Verlesung und Inhalt
Die immer wieder von Päpsten ergänzte und überarbeitete Bulle Gregors IX. wurde jährlich am Gründonnerstag oder am Ostermontag verlesen. Am Abend des Gründonnerstags wird in allen römisch-katholischen Kirchen die Messe vom Letzten Abendmahl gefeiert und dabei an die Einsetzung der Eucharistie, des Gebotes der Nächstenliebe und des Weihepriestertums erinnert. Aus diesem Grunde kam für diese Bulle auch der Beiname „Abendmahlsbulle“ oder „Nachtmahlsbulle“ auf.
Die hauptsächlichen Vergehen, für die in In coena Domini die Exkommunikation angedroht wurde, sind:
- Apostasie, Häresie und Schisma
- Beschwerden über den Papst vor einem allgemeinen Konzil
- Piraterie in päpstlichen Gewässern wie auch das Plündern dort havarierter Schiffe und die Aufbringung von Strandgut und über Bord geworfener Ladung
- Einführung neuer Abgaben und Steuern oder die Erhöhung bereits bestehender, falls dies nicht zuvor durch den Heiligen Stuhl erlaubt worden war
- Fälschung oder Verfälschung apostolischer Schreiben und päpstlicher Bullen
- Lieferungen von Waffen, Munition oder kriegswichtigen Materialien an Sarazenen, Türken oder andere Feinde des Christentums
- Behinderung der Ausfuhr von Lebensmitteln und anderen Gütern an die und von der römischen Kurie
- an Reisenden auf dem Wege zur Kurie, Kardinälen, päpstlichen Legaten, Nuntien etc. verübte Gewalttaten wie auch Gewalttaten, die an solchen verübt wurden, die mit den Angelegenheiten der Kurie befasst waren
- Verweis geistlicher Streitsachen von Kirchengerichten an weltliche Gerichte, die Unterwerfung kirchlicher Gerichtsbarkeit unter jene Gerichte, die aus Laien bestehen, wie auch die Behelligung von Kirchenrichtern
Proteste
Da zahlreiche Staatsoberhäupter in Europa diese Bulle als Eingriff in ihre Regierungsangelegenheiten und Gerichtsbarkeit empfanden, kam es schon bald zu Verstimmungen.

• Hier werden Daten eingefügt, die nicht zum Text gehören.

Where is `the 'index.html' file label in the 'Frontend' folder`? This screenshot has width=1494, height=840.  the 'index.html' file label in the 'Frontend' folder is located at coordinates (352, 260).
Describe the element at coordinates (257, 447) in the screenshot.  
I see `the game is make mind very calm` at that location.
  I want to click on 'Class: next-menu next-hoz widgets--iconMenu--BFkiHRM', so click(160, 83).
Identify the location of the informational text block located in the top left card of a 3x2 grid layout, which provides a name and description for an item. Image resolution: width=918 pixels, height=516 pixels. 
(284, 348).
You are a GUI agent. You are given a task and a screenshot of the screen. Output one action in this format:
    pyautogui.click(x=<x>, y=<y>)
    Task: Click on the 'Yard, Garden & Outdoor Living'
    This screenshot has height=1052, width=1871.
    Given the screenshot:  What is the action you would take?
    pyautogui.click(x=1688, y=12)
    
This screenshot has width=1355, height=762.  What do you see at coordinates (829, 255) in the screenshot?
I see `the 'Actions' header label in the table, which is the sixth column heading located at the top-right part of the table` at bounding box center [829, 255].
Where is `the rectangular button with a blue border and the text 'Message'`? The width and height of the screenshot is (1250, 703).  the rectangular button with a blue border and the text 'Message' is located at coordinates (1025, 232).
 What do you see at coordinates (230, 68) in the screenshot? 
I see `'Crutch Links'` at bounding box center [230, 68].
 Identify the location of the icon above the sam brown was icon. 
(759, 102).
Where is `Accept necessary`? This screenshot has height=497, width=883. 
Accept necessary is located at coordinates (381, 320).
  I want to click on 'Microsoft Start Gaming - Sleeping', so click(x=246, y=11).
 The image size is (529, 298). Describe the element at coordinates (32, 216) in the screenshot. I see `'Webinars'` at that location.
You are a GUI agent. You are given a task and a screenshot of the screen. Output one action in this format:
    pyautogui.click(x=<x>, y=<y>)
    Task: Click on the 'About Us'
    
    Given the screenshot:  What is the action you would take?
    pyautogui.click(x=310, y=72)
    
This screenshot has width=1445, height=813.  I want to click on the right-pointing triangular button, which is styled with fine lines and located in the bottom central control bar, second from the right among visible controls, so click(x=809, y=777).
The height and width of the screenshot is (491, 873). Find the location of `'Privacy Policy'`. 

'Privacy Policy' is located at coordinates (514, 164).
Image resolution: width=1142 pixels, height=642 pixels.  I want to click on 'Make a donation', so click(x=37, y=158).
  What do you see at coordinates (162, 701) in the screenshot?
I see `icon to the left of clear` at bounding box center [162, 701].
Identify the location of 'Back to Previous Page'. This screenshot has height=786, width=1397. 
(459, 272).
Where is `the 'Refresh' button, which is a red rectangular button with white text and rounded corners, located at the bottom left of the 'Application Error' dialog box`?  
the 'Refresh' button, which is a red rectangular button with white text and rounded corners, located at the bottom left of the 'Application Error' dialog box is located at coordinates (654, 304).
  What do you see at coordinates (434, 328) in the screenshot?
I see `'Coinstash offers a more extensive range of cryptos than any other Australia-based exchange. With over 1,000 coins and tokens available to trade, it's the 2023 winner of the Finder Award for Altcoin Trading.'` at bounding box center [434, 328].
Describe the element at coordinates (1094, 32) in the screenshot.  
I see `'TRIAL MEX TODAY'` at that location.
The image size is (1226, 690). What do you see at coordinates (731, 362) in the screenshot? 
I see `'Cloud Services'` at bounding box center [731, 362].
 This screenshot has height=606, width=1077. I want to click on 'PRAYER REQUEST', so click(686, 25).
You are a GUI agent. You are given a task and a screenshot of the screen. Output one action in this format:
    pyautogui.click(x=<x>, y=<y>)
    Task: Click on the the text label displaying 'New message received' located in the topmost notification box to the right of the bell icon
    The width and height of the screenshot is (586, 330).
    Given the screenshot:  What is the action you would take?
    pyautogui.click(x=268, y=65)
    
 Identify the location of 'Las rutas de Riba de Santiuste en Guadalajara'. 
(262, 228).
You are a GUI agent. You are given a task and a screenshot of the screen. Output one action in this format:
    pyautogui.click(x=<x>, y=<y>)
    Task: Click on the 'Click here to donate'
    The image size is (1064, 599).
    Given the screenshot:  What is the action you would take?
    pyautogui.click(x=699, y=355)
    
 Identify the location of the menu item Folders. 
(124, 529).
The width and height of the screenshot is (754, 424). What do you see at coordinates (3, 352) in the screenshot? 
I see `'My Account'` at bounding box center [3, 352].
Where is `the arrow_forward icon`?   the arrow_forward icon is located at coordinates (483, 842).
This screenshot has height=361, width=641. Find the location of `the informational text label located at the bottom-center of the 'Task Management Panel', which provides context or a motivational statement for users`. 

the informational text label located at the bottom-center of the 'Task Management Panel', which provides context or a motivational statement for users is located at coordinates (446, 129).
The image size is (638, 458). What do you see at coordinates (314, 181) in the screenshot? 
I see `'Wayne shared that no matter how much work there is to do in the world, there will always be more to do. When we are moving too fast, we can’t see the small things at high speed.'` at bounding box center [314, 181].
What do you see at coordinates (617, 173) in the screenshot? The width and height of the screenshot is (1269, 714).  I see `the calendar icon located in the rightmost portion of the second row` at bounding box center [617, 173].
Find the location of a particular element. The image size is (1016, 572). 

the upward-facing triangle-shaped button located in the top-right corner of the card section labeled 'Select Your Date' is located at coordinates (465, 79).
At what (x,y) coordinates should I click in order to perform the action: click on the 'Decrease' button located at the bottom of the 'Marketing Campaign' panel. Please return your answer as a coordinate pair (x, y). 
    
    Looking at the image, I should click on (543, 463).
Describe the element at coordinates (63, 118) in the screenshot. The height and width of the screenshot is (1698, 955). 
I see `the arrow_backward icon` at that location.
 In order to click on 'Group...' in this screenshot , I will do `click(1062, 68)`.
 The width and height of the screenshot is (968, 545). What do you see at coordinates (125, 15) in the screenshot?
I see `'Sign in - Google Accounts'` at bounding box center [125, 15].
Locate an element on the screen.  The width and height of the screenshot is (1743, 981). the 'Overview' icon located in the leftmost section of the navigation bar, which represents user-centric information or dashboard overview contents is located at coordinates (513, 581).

Einige Bischöfe hatten mit ihrem Protesten wenig Erfolg, doch begannen auch die europäischen Fürstenhäuser ihren Unmut zu äußern, zunächst in Venedig, dann in Frankreich. Im 18. Jahrhundert erhoben sich die bourbonischen Höfe, und Kaiserin Maria Theresia von Österreich ließ in ihren Staaten die Verlesung der Bulle nicht mehr zu. Papst Clemens XIV. war um Aussöhnung mit den bourbonischen Höfen bemüht und hob In coena Domini 1770 auf. Dies nahm Kaiser Joseph II. zum Anlass, den Text der Bulle aus allen Ritualbüchern herausreißen zu lassen.
1521 wurde Martin Luther namentlich in In coena Domini als Ketzer benannt. Luther übersetzte erstmals die Bulle, fügte ihr eine Vorrede bei und versah sie mit mehreren Glossen und ließ sie Papst Leo X. als „Neujahrsgeschenk“ zukommen. Die von ihm gefertigte Schrift trug den Titel: Die Bulla vom Abendfressen des allerheiligsten Herrn, des Papstes, dem allerheiligsten römischen Stuhl zum neuen Jahr. Sein Maul ist voll Fluchens, Trügens und Geizes, unter seiner Zunge ist Mühe und Arbeit.[1]
Einzelhinweise
- Julius Köstlin: Luther, sein Leben und seine Schriften. Viertes Buch: Das Jahr auf der Wartburg 1521, Kapitel 2: Schriftstellerische Tätigkeit auf der Wartburg
Literatur
- Josif R. Grigulevic und Fritz Erik Hoevels: Ketzer, Hexen, Inquisitoren. Ahriman-Verlag, 2000, ISBN 3-89484-500-7.
- Roland Bainton: Martin Luther – Rebell für den Glauben. Wilhelm Heyne Verlag, München 1983, ISBN 3-453-55104-4.